Of course, no one can look into a magical glass ball and make accurate predictions.But the following four questions are a good start if you want to find out if a particular profession has good or bad prospects for the future:
What is the risk of automation?Each profession is made up of different activities.The more activities that can be automated in a profession, the higher the risk of automation.
As a rule, you should not take up highly endangered professions.Instead, you can focus on professions that are largely based on jobs that we will continue to do for decades to come. This answer deals in detail with the problem.
Examples of occupations with a low risk of automation: Consultant, Entrepreneur, Surgeon, Manager, Therapist, Fitness Trainer.
Am I moving in a growing or shrinking industry?
In shrinking industries, sales are falling and employees are being laid off.There you often develop skills that will become obsolete in the future.
Growing industries, on the other hand, offer you a promising future: companies are finding more and more customers and their sales are increasing.More and more employees are being hired.
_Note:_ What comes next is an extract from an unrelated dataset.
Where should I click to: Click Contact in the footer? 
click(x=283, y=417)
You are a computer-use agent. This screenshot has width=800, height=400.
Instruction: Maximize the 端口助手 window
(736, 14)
You have a better chance of being promoted while building valuable skills that are sought in other industries as well as competing companies.
Examples of growing areas: Genetics, cybersecurity, application of artificial intelligence, fintech, care for the elderly.
Do I have flexible skills?
When you decide to go to an apprenticeship or a course of study, you often decide on a particular profession.This is not a problem at all, if you are sure that you want to work in this area.
But once you’re unsure what you want to do, flexibility suddenly becomes valuable.Then you don’t want to commit to a particular profession from day one. Instead, you want to acquire flexible skills that you can use in different professions.
For example, with a maths degree, you can enter all industries as a sought-after force, while training as an air traffic controller prepares you for exactly one profession.
Examples of flexible skills and courses: Writing, talking & negotiating, marketing and sales, programming, mathematics, business administration, computerscience.
How strong is the competition in this area?
It basically makes sense to compete with others in order to work their way up in a hierarchy.But not every competition is a meaningful competition. Often, the costs in a competition exceed the expected benefits.
If a person is selected for a job in a group of five people, you have a 20 percent chance of getting a job if you make a random decision.But if you compete for a job in a group of 500 people instead, you only have a 0.2 percent chance of a commitment. This is roughly equivalent to the ratio of job offers to applications at Google.
The higher the competition in a particular area, the more energy and time you need to spend on it to work your way up.And the less likely it is that, even if you’re struggling, you’ll achieve your goal (because many other talented and dedicated people have the same goal).
Examples of constellations with higher or higherweaker competition: Large corporation vs. family business, Google/Facebook/Apple vs. young startups, “announced” vs. “boring” city.
Only in the rarest of cases will all these points be met.
For example, in some of the “safe havens” (which people will increasingly specialize in to avoid automation risks), competition will inevitably increase. Choosing a career with strong competition can also be a good decision if you rate your chances particularly well.
In the end, you should know first and foremost what you got into and what the pros and cons of your decision are.